Tuesday, February 13, 2007

Chicken/Egg

The WSJ has a predictable editorial today, accusing the administration's critics of whistling past the graveyard of Iran's nefarious intentions. They lead with this:



U.S. military officials finally laid out detailed evidence on Sunday that Iranian-supplied weapons are killing American soldiers in Iraq. The issue now is the lesson the Bush Administration and the American political establishment draw about dealing with Iran.

Our guess is that a large part of Washington will pretend the evidence doesn't exist, or suggest the intelligence isn't proven, or claim that it's all the Bush Administration's fault for "bullying" Iran. This was the impulse behind the Baker-Hamilton Commission's recommendation late last year that the U.S. "engage" Tehran to help us find some honorable diplomatic or political solution in Iraq.

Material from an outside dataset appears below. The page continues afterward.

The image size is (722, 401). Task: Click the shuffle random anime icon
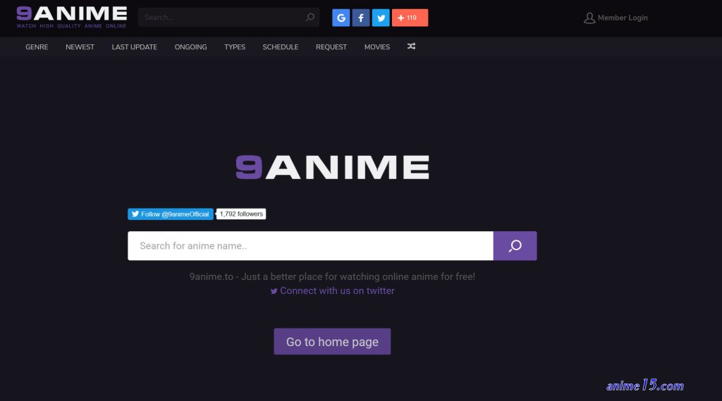(411, 47)
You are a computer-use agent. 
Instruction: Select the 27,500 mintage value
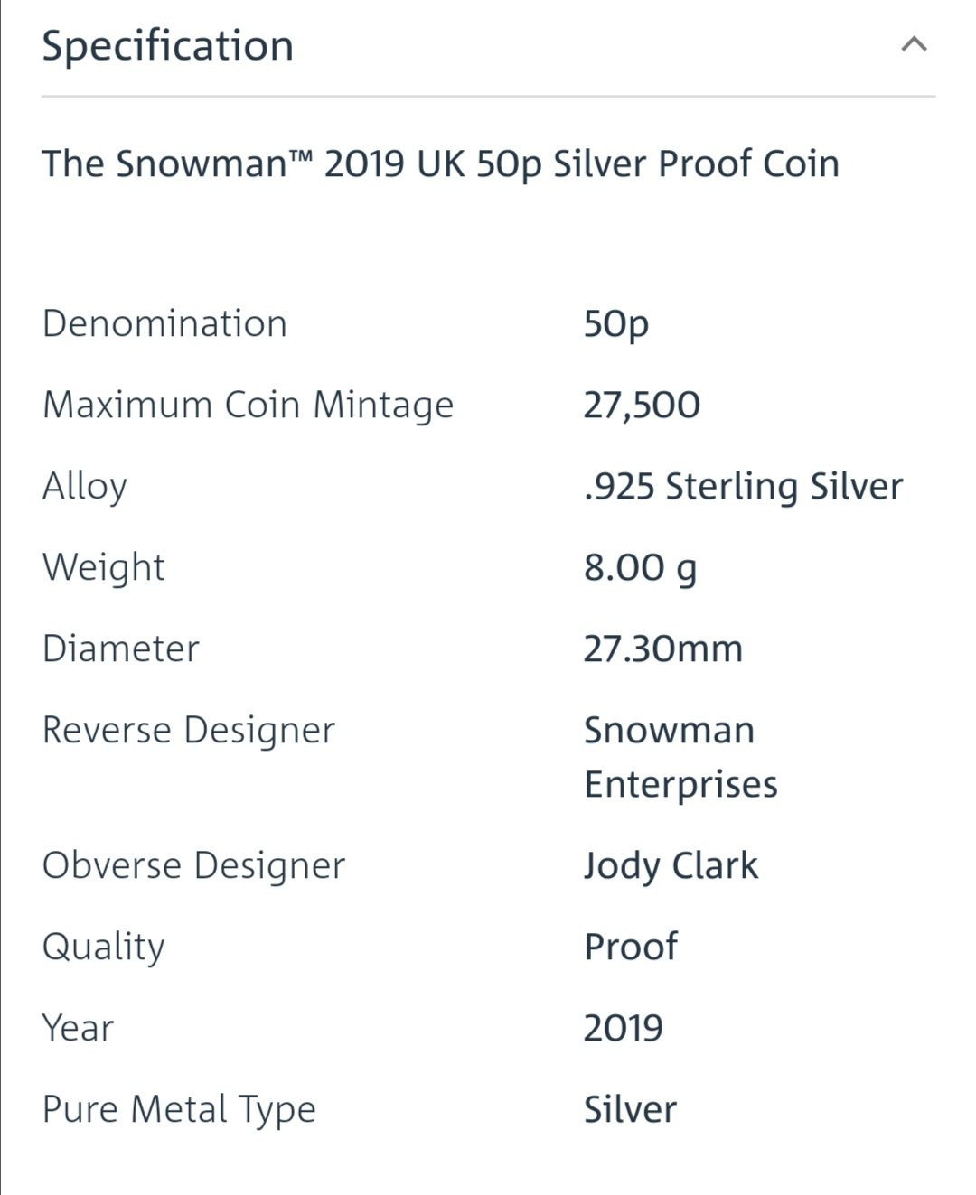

What strikes me about this is the underlying assumption that the fact that Iranian supplied weapons are surfacing in the conflict is somehow not tied intimately to the chaos that we've unleashed in the region. In this powerful Washington Post editorial, William E. Odom, former Reagan NSA director, runs down the reality of the situation in Iraq as it stands right now. He points out the fallacy of treating the destabilizing effects of Iranian elements as somehow independent of our own actions and more interestingly, our stated goals. He debunks a list of assumptions about the our involvement, in particular:

2.We must continue the war to prevent Iran's influence from growing in Iraq. This is another absurd notion. One of the president's initial war aims, the creation of a democracy in Iraq, ensured increased Iranian influence, both in Iraq and the region. Electoral democracy, predictably, would put Shiite groups in power -- groups supported by Iran since Saddam Hussein repressed them in 1991. Why are so many members of Congress swallowing the claim that prolonging the war is now supposed to prevent precisely what starting the war inexorably and predictably caused? Fear that Congress will confront this contradiction helps explain the administration and neocon drumbeat we now hear for expanding the war to Iran.